Plus de 12 000 éléments radiés, matériels remorqués ou moteurs, doivent être démantelés d’ici à 2028, selon le plan stratégique de démantèlement de la SNCF (2018 à 2028). 3 000 éléments ont déjà été traités, et actuellement 3 400 sont stationnés en attente de leur démantèlement.
S’y ajouteront plus de 5 700 éléments encore en circulation, qui seront radiés d’ici 2028. Cela représente environ 1 000 caisses démantelées chaque année. Le rythme devrait encore augmenter de 20 % dès l’année prochaine, pour atteindre 1 200 par an.
Pour réaliser cet objectif, plusieurs sites de démantèlement et des entreprises spécialisées dotées des agréments nécessaires sont mis à contribution. Il s’agit de deux usines à Grémonville, en Seine-Maritime, dont la seconde a été inaugurée le 12 octobre. Là, le démantèlement de 900 caisses TER en inox en 8 ans et de 1 290 caisses TGV (soit 129 TGV) en dix ans, a été confié à Baudelet Environnement qui s’est associée au groupe Snadec pour le désamiantage. Un autre site privé, à Chalindrey assure le recyclage des rames Corail. DI Environnement démantèlera 1 300 voitures d’ici 2028.

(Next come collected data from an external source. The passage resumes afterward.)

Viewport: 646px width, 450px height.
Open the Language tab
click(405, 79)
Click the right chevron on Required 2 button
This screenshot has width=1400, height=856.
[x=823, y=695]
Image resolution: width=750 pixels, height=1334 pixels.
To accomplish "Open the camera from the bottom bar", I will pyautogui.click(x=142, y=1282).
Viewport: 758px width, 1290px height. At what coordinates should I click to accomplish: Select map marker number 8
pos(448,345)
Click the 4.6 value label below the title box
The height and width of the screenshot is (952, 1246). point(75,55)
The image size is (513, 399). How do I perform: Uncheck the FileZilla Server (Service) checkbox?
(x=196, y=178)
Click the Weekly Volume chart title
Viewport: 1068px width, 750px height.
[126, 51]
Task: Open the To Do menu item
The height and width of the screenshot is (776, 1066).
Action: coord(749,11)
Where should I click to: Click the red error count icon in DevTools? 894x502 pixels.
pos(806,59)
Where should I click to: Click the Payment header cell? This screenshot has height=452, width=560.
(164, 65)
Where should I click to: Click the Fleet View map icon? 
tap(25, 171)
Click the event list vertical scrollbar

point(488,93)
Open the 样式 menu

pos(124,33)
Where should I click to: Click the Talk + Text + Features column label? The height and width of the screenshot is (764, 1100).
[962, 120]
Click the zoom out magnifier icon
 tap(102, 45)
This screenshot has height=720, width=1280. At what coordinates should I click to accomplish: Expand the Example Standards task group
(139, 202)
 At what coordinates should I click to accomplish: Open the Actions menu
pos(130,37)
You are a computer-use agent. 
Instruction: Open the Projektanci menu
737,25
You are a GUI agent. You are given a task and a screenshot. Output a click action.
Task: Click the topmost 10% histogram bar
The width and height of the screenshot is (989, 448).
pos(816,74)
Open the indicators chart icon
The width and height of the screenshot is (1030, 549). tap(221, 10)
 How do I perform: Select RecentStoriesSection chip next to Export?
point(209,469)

Deux autres usines sont en construction sur des anciens sites SNCF. À Romilly-sur-Seine, où l’entreprise Wig est en cours d’installation. Et enfin un dernier site à Saintes, également SNCF, où le démantèlement sera confié à DI Environnement. Ces deux usines devraient être prêtes au premier semestre 2022. La SNCF aura alors atteint la pleine puissance du recyclage de son matériel produit avant l’interdiction de l’amiante en France en 1999, à quelques exceptions près comme les 20900. Ensuite, le recyclage du matériel sera moins contraignant.